- What you will do
Return the entries without any changes, from the line containing "This screenshot has width=814, height=504." down to the line containing "click(x=748, y=374)", both included.

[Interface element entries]
######

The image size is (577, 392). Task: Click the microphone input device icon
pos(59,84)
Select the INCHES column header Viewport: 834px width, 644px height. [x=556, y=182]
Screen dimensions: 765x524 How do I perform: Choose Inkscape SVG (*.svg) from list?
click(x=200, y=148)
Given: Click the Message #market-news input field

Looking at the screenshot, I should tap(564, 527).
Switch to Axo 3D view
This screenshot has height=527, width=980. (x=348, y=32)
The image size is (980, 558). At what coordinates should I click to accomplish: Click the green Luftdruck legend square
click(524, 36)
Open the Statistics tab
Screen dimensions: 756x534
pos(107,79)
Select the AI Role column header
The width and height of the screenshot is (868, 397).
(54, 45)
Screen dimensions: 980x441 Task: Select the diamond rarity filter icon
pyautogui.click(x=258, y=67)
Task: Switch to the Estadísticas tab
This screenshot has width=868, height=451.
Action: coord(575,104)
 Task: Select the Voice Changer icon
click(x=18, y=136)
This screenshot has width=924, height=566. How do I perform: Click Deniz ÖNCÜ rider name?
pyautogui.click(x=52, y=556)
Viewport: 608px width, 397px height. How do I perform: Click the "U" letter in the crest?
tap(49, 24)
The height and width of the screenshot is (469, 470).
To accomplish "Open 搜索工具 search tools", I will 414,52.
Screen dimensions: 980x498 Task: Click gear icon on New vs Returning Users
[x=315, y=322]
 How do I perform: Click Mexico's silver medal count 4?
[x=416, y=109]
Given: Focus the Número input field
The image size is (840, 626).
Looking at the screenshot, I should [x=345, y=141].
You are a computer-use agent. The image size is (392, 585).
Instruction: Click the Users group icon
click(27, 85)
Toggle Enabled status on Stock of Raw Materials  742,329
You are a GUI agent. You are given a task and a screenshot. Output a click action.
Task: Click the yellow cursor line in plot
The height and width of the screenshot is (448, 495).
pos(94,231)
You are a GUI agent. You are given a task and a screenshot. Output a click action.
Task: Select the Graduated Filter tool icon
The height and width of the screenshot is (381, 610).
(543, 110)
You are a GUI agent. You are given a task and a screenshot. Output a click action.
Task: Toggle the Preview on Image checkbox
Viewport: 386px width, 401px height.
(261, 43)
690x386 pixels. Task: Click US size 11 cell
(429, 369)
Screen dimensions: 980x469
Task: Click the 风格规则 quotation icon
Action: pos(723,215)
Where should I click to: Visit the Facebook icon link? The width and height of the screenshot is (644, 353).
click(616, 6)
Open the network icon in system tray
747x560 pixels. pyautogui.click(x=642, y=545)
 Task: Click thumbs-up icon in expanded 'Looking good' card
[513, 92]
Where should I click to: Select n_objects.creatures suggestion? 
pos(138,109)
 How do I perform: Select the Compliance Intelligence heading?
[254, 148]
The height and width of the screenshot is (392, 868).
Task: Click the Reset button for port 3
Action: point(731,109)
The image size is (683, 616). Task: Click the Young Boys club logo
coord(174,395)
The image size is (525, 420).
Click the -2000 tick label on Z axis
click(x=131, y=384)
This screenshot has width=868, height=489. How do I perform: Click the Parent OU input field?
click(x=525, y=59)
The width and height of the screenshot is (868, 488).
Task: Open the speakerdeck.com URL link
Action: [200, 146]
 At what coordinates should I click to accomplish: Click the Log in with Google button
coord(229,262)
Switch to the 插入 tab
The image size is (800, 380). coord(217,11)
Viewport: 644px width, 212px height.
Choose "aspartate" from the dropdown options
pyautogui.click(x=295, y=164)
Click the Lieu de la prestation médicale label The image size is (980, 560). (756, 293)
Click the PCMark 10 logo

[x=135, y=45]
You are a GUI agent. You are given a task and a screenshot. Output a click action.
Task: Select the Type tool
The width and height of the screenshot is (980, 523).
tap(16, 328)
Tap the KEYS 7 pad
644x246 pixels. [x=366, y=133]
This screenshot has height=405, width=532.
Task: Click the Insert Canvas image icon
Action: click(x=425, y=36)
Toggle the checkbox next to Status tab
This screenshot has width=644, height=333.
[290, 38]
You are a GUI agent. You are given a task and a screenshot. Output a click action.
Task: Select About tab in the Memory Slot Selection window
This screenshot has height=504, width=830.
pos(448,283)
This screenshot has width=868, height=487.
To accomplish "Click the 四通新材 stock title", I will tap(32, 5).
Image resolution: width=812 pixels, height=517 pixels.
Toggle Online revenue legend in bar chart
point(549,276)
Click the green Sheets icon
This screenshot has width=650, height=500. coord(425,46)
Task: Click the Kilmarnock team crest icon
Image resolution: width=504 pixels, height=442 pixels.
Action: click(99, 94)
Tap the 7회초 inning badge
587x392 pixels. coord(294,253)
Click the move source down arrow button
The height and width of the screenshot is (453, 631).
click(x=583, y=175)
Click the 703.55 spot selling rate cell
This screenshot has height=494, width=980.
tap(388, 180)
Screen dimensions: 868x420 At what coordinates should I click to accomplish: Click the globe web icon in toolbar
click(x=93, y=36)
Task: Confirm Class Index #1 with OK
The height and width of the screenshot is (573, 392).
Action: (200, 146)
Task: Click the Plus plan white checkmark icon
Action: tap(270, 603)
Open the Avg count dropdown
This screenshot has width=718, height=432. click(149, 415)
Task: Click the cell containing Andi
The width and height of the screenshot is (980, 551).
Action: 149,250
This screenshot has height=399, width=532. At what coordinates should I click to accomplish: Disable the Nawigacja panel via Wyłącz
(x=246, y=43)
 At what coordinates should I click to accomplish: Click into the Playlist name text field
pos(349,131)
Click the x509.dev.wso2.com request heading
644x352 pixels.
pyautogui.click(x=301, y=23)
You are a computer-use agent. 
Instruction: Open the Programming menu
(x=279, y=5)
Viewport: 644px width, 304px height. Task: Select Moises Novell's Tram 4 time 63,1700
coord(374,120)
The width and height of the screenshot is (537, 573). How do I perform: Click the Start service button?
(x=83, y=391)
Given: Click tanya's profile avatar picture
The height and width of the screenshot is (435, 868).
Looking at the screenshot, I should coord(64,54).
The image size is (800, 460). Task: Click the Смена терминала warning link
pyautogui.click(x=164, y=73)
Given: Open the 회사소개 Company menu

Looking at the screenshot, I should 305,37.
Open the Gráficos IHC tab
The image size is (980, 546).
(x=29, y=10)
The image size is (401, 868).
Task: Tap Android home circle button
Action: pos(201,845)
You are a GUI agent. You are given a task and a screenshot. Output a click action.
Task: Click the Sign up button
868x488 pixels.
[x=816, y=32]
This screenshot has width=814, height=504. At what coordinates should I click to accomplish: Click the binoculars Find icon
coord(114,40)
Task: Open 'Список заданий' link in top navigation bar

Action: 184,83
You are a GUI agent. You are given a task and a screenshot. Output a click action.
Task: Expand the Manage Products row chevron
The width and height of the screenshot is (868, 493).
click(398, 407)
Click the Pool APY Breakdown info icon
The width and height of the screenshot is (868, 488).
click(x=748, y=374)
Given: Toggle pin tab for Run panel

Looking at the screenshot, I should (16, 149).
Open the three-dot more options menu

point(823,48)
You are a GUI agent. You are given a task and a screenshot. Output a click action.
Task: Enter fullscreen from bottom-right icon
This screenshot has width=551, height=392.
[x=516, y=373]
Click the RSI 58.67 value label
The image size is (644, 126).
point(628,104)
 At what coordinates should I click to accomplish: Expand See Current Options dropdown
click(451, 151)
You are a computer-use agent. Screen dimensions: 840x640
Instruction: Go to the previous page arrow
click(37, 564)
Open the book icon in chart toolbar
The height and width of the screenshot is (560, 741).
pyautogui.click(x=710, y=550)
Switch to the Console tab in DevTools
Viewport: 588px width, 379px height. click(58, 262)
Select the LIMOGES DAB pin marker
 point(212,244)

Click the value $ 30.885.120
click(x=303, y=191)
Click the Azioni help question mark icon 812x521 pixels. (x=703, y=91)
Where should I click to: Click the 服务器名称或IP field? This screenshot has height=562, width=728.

######

- Exercise response
This screenshot has width=814, height=504. At what coordinates should I click to accomplish: Click the binoculars Find icon
coord(114,40)
Task: Open 'Список заданий' link in top navigation bar

Action: 184,83
You are a GUI agent. You are given a task and a screenshot. Output a click action.
Task: Expand the Manage Products row chevron
The width and height of the screenshot is (868, 493).
click(398, 407)
Click the Pool APY Breakdown info icon
The width and height of the screenshot is (868, 488).
click(x=748, y=374)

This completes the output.